____ PROVIDED PASSAGE

In this study, we focused on the role of tsunami debris in the spread of tsunami-related fires and estimated production of debris by using conventional tsunami analysis results and empirically obtained building fragility functions. We then applied a previously developed practical evaluation method for tsunami debris accumulation [6] to the urban area of Owase City, Mie Prefecture. The prediction results, including the distribution of tsunami debris and its implications for estimating tsunami hazards, are discussed.

2. Practical Method for Evaluating Tsunami Debris Accumulation and Thickness

In this section, we describe the practical tsunami evaluation method developed by Imai et al. [6]. In this method, four factors that determine the probability and thickness of tsunami debris accumulation are statistically extracted. To identify these factors, areas in Iwate Prefecture, severely affected by the 2011 Tohoku-oki earthquake tsunami, were analyzed: three areas in Yamada town, two areas in Otsuchi town, and all of Kamaishi city (Figure 2).

In these areas, high-quality, high-resolution laser imaging detection and ranging (LiDAR) were conducted by the Geospatial Information Authority of Japan immediately after the 2011 Tohoku-oki earthquake tsunami. The resulting digital surface model (DSM) of the inundation area includes the height of the debris generated by the tsunami. The distribution thickness and volume of the debris was calculated from the difference between this DSM and the digital elevation model (DEM) for the corresponding area, based on measurements obtained before the earthquake, following Koshimura and Fukuoka [16].

To assess building damage in the tsunami inundation area, information from the Reconstruction Assistance Survey Archive by the Japanese Ministry of Land, Infrastructure, Transport, and Tourism (MLIT) was used. Tsunami inundation depth data were obtained from the Reconstruction Assistance Survey Archive and the 2011 Tohoku Earthquake Tsunami Joint Survey Group [17].

The DSM included the heights of vehicles, remaining houses, and trees at the inundation boundary, which were removed so that debris thickness could be accurately estimated. In addition, since the earthquake caused large crustal deformation in the east-southeast direction along the Iwate Prefecture coast, building locations were corrected by using pre-earthquake positional information.

The corrected debris distribution maps showed that tsunami debris tended to accumulate near the inundation boundary and near where buildings had been washed away (Figure 3). Debris accumulated around building foundations and between remaining buildings. The mechanism of debris accumulation was similar to that which causes drifting debris to be trapped by trees [18].

________

ACTIONS TO TAKE =>
1. In the tsunami debris passage, how was the thickness and volume of the debris calculated?
2. Continue the tsunami debris passage from where it stops.
The records are separate material, unrelated to the tsunami debris passage.

____ RECORDS PROVIDED

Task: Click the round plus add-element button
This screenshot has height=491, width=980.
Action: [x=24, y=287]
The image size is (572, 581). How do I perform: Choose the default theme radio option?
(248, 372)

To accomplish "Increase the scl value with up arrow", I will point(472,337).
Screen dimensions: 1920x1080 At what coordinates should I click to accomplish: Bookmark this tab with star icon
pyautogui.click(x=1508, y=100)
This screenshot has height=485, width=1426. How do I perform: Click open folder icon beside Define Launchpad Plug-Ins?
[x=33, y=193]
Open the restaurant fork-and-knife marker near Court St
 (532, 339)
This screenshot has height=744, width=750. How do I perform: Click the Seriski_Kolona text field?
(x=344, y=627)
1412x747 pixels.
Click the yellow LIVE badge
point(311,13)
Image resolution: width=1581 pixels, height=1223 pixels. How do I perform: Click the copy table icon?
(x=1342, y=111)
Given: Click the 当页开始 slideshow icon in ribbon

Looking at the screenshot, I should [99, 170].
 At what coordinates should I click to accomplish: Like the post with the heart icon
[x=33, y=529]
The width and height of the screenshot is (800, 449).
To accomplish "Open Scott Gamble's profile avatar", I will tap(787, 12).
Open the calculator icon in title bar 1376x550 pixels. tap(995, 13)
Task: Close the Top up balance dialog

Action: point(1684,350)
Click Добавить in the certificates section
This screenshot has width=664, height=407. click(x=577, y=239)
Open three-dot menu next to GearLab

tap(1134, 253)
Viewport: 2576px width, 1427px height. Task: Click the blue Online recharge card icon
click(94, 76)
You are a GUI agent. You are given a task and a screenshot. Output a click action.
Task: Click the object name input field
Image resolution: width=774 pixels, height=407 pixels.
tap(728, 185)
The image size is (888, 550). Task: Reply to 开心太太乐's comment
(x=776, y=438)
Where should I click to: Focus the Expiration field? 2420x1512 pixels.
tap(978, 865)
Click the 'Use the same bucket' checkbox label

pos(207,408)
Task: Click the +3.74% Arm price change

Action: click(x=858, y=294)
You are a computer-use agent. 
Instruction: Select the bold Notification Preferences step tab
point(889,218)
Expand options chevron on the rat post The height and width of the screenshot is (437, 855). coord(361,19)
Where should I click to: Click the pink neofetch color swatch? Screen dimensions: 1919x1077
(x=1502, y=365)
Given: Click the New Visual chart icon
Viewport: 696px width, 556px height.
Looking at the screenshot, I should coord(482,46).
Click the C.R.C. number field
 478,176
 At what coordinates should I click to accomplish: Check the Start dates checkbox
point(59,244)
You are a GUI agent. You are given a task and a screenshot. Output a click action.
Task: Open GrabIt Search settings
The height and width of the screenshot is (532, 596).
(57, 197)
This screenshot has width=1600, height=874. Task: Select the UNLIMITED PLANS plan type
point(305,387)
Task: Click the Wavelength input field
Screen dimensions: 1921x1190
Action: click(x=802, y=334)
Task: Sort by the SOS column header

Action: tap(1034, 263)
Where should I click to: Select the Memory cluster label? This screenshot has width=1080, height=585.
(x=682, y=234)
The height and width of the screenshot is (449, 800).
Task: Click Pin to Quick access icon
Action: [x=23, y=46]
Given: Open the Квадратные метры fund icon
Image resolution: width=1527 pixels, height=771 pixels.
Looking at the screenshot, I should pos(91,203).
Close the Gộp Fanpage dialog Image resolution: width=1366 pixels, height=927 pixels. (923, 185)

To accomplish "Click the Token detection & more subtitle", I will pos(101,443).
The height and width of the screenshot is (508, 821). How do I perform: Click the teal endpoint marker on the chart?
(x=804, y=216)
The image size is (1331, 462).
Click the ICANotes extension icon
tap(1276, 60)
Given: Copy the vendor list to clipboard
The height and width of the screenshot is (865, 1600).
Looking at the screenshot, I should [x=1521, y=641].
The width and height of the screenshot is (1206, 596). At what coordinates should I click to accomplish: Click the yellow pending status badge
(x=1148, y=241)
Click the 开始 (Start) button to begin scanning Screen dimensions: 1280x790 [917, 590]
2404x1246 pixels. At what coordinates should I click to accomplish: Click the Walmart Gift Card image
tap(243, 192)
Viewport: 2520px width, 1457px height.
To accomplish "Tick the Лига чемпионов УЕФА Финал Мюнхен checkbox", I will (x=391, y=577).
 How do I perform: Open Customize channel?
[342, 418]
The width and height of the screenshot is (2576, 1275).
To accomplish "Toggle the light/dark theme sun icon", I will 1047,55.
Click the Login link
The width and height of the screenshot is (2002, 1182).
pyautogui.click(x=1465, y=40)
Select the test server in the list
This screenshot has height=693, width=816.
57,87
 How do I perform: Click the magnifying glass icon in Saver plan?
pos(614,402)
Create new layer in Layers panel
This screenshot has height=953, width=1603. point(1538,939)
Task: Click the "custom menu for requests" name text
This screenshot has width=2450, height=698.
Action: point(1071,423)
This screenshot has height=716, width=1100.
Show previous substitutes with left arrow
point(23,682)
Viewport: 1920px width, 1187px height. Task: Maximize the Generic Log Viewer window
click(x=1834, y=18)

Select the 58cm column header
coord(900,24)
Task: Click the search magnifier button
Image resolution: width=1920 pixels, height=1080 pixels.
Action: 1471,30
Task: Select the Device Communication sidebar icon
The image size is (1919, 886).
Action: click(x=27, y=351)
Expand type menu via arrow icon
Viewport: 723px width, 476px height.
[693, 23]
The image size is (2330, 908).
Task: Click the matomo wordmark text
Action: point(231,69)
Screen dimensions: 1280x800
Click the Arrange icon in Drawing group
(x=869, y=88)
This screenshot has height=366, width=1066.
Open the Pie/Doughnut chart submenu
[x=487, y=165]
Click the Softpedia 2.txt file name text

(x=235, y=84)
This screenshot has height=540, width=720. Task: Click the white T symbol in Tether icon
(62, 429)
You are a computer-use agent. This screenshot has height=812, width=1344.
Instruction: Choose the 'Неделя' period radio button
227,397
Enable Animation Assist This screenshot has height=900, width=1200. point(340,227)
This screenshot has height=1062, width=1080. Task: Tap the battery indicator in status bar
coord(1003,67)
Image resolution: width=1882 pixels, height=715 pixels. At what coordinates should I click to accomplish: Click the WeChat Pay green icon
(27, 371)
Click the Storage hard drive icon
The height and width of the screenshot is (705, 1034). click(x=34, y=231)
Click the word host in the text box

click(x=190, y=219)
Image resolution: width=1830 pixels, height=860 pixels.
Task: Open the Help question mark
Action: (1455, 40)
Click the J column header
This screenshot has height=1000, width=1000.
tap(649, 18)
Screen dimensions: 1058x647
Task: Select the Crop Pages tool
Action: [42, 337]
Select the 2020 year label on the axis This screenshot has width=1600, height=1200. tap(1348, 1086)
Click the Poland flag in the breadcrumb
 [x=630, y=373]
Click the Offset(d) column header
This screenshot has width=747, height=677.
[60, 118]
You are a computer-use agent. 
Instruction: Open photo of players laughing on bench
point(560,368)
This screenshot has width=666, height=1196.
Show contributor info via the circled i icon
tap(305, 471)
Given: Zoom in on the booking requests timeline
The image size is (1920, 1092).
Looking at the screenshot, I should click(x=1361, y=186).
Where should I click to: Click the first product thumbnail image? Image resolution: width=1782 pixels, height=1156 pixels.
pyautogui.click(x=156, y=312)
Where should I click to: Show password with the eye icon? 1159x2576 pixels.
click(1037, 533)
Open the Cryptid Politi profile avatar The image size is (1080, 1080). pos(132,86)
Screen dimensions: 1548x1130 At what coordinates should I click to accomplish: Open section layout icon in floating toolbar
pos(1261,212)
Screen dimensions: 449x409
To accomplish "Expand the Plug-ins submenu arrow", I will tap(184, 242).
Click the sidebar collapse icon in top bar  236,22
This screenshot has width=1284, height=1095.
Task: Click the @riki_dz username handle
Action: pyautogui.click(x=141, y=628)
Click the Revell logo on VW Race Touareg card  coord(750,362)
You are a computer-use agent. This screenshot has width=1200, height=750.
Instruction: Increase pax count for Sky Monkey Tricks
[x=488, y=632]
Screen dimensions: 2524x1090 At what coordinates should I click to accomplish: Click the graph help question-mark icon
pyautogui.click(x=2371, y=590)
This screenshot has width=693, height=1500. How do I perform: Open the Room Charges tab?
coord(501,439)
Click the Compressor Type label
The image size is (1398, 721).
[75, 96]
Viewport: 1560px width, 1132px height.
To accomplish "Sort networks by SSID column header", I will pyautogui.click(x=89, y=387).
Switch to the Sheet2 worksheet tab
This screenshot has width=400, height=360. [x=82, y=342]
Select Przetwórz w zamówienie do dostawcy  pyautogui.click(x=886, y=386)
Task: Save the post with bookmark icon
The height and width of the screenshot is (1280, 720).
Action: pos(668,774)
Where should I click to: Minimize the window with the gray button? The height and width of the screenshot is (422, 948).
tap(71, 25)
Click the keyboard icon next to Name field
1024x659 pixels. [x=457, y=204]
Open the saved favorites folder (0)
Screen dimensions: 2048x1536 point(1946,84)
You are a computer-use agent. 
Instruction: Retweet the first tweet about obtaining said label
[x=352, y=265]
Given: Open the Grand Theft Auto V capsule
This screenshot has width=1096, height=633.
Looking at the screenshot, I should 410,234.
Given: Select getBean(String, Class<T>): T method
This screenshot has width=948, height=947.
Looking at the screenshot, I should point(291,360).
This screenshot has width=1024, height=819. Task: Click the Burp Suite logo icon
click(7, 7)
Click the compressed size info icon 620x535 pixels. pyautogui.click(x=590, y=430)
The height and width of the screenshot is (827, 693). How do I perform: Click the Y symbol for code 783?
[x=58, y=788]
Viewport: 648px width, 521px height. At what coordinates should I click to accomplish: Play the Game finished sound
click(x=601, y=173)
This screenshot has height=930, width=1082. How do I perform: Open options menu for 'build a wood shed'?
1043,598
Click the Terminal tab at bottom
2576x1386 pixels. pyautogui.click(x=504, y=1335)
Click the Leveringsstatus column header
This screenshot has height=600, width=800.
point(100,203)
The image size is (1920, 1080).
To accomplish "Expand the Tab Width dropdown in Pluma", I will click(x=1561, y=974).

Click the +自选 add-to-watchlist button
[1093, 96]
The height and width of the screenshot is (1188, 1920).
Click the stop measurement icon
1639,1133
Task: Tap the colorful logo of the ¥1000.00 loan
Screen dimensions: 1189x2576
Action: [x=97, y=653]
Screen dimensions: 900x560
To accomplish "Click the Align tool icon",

________

RESPONSES FOR EACH TASK =>
1. It was calculated from the difference between the post-tsunami digital surface model and the pre-earthquake digital elevation model for the same area.

2.
To clarify tsunami debris accumulation trends and amounts, belt transects were defined parallel to the tsunami inundation boundary in each analysis area (Figure 4). Each belt transect was 10 m wide, and the distance from the inundation boundary to the seaward edge of the transect was defined as L_R. Each belt transect was also divided into grids at 10 m intervals.

In each grid along each belt transect, the maximum inundation depth D (m) was used as the index of tsunami magnitude. The average debris thickness, obtained from the difference between the DSM and DEM, was defined as DT (m), and the maximum topographic slope was defined as i_M (%). An index for the existence of buildings (including washed away and totally destroyed buildings) weighted by the distance between 10 and 60 m from an arbitrary position was defined as SI (= k₁₀ + k₂₀/2 + k₃₀/3 + k₄₀/4 + k₆₀/6, k_i is a parameter for the existence of a building, independent of whether it has been washed away or not, with 1 and 0 corresponding to existence or non-existence; the subscript i indicates the distance range in meters), the definition sketch of SI evaluation is shown in Figure 5. To describe the characteristics of each analysis area, the ratio of the maximum width, W, of the inundation area to the shortest distance from the shoreline to the inundation boundary, L_R0, in each analysis area was defined as AS. Debris volume in each grid was calculated by multiplying DT by the area of the grid. If the debris thickness was less than 0.15 m (the detection accuracy of LiDAR), no debris accumulation was assumed.

Each parameter was then normalized as follows: the normalized distance from the inundation boundary was defined as L_* = 1 − L_R/L_R0; the inundation depth was defined as D_* = D/L_R; the normalized debris thickness was denoted by NDT = DT/ΣDT (where ΣDT is the total thickness of the debris in each area).

Tsunami debris can accumulate on land, or it can be discharged into the sea. Therefore, the amount of woody debris from the tsunami that remained on land in each analysis area was estimated by comparing the volume of the buildings that had been washed away with the total accumulated debris volume. The volume of debris deposited was calculated by taking into account the porosity of the debris height data. The estimated total volume of debris from destroyed or collapsed buildings was calculated as the total volume of the buildings that were washed away in the building area. On average, the proportion of the building debris produced by the tsunami that remained on the land, the residual rate, was about 50%, although it varied among the analysis areas (

Table 1. Volume of residual accumulated debris; estimated debris volume from washed away and totally destroyed buildings; its residual rate.

Affected Area	Total Volume of Tsunami Debris in the Inundation Area (m3)	Estimated Total Volume of Debris from Destroyed Buildings (m3)	Residual Rate (%)
Yamada	240,799	313,428	77
Otsuchi	263,278	546,547	48
Kamaishi	73,719	228,323	32

). The amount of debris remaining on the land depends on various factors, including tsunami size, land use, and topography. The determination of the residual rate should be evaluated in a future study.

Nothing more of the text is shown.